I can't quite think of an example in my life in which I have acted as the agent of two distinct principals, so I am just going to present a hypothetical situation. In my mind, I see doctors who work for large hospital systems and facing such a dilemma. On one side, they are in fact medical doctors who have sworn to uphold an ethical guiding code for all patients they treat. In this sense doctors are bound as agents of their patients who must uphold the interests of the patient above all outside interests. On the other side, such doctors are also employees of a private organization. As such, they are also agents acting on behalf of the hospital as a whole and must answer to managers and board members. This creates an implicit conflict of interest, since what is best for the hospital in regards to its operations may not necessarily coincide with what is best for individual patients.
So, how can one resolve this issue stemming from the nature of dual principals? I personally do not think there is an easy answer to this, but in order to rectify these conflicting interests I believe that it is crucial to align the interests of the hospital with the interests of the patient. For example, if a radiology doctor knows that his department faces funding cuts if it continues to operate at its current level of profitability, he might be inclined to suggest more extensive and costly procedures for his patients. In order to avoid this dilemma, it is important to separate the mechanisms that govern hospital budgeting from those that affect treatment decisions. It is inevitable that in today's medical environment that doctors must work as part of a hospital or other agglomeration of healthcare services, and seeing as how many such institutions need to operate like a business, it is becoming increasingly difficult to protect the interests of patients. I do not have any first hand experience with healthcare management, however I can see a nearly infinite number of confounding factors such as pharmaceutical interests, insurance concerns, and career advancement. All of these contribute to the gap in the interests between patients and hospitals, forcing doctors to make difficult ethical decisions. Arguably, if it were possible to ensure that doctors would make the most ethical choice regardless of personal or monetary concerns, this would not be an issue. However, it is inevitable that doctors are presented with many conflicting interests and therefore the current system gives them all the power to weigh one principal against another.

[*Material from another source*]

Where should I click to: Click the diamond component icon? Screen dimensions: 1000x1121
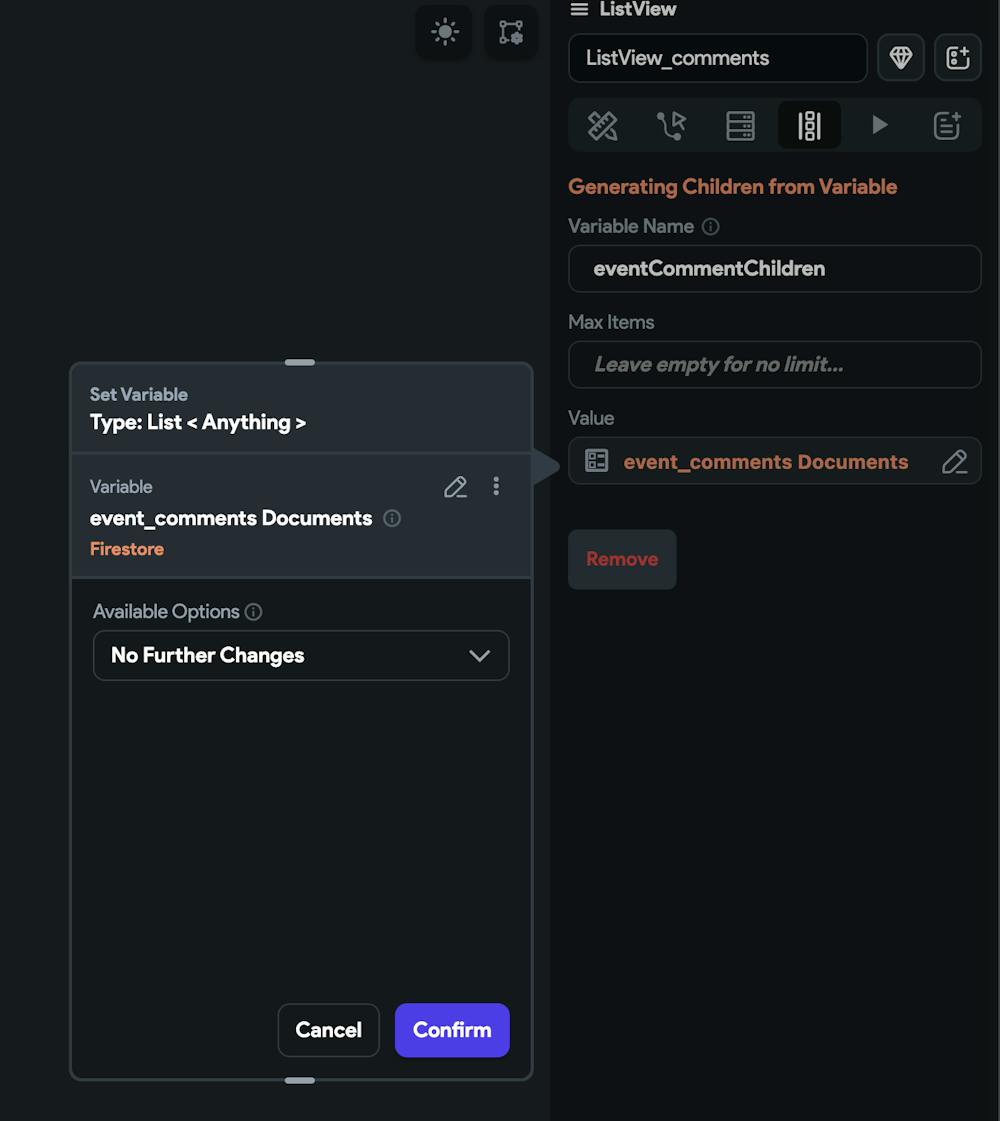click(901, 57)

Given the hypothetical you articulated, it would have helped if you had gotten deeper into the possible conflict between patient and hospital. One area that is pretty well known in this regard is for patient who don't have health insurance - rarer now with the Affordable Care Act, but still a possibility. If such a patient goes to the emergency room and is suffering from some sever trauma, the hospital is bound to treat the patient by ethical considerations, irrespective of the financial consequences. From a bottom line point of view, however, the hospital clearly hopes there are not many of those sort of patients.
ReplyDeleteFor patients who have extensive health insurance, it is less clear that there is the conflict you talked about between patient and hospital. But I will say this based on my own experience spending 5 days in Carle Hospital two years ago because of an infection in my shoulder. Doctors are extremely busy and if each of them feels, "I am the boss," then sometimes they don't coordinate as well as they might, to the detriment of the patient. In my case, the issue was the care of my wound once I was discharged from the hospital. In that case I was the principal with two agents (the different doctors). Eventually they agreed on the treatment, but I had to force that by not accepting the recommendation of one doctor. It would have been far better, at least for my emotional disposition, had those two doctors agreed beforehand. This experience was a demonstration of some cracks in the system.

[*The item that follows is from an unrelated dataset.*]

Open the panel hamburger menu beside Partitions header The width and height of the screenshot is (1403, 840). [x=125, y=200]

I understand that my exploration of this hypothetical is rather limited. I sort of danced around the issue of uninsured patients in need of urgent care because I am still unfamiliar with the systemic implications of the Affordable Care Act. I would hope that a hospital would provide emergency care to patients in dire need of life saving attention, but doing so for uninsured patients raises a payment issue for the hospital as well as large sums of debt for the patients. This case seems to be at the heart of this kind of issue in that it highlights the opposing interests of hospitals' and doctors' ethical obligation to help people while simultaneously trying to run a profitable operation.

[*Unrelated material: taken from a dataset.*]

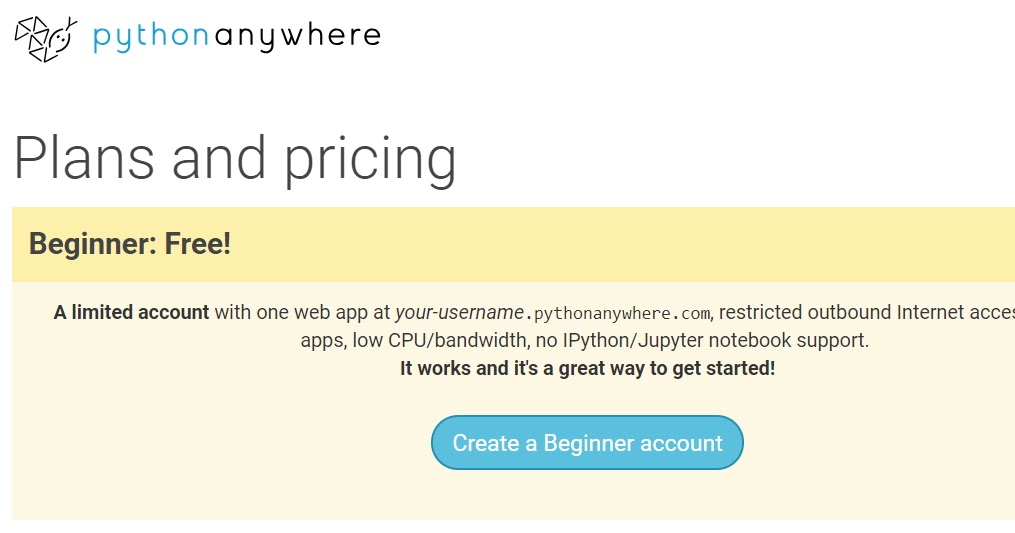Image resolution: width=1015 pixels, height=533 pixels.
Task: Click the word "pricing" in the page heading
Action: point(370,160)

ReplyDeleteDespite being young and still under my parents' insurance, I have seen that doctors are quite busy and tend to believe that they are each their own boss. When I was much younger, I father was hospitalized for several weeks and had to undergo multiple surgeries. During this time, he and my mother had to consult a multitude of doctors specializing in different areas of medicine, which naturally led to a great deal of confusion. This represents a coordination failure on the doctors' parts, and that is especially terrifying to the medically ignorant who have little choice but to rely on the advice of their healthcare providers. In this case, it seems that the problem is lack of communication between the various agents reporting to a common principal. In general, it seems that if a principal were to collaborate more openly with his or her multiple agents then some of these coordination failures could be averted. However, I could see this being much harder to do in practice due to time and cost issues as well as the potential of different agents' interest being necessarily in conflict with each other.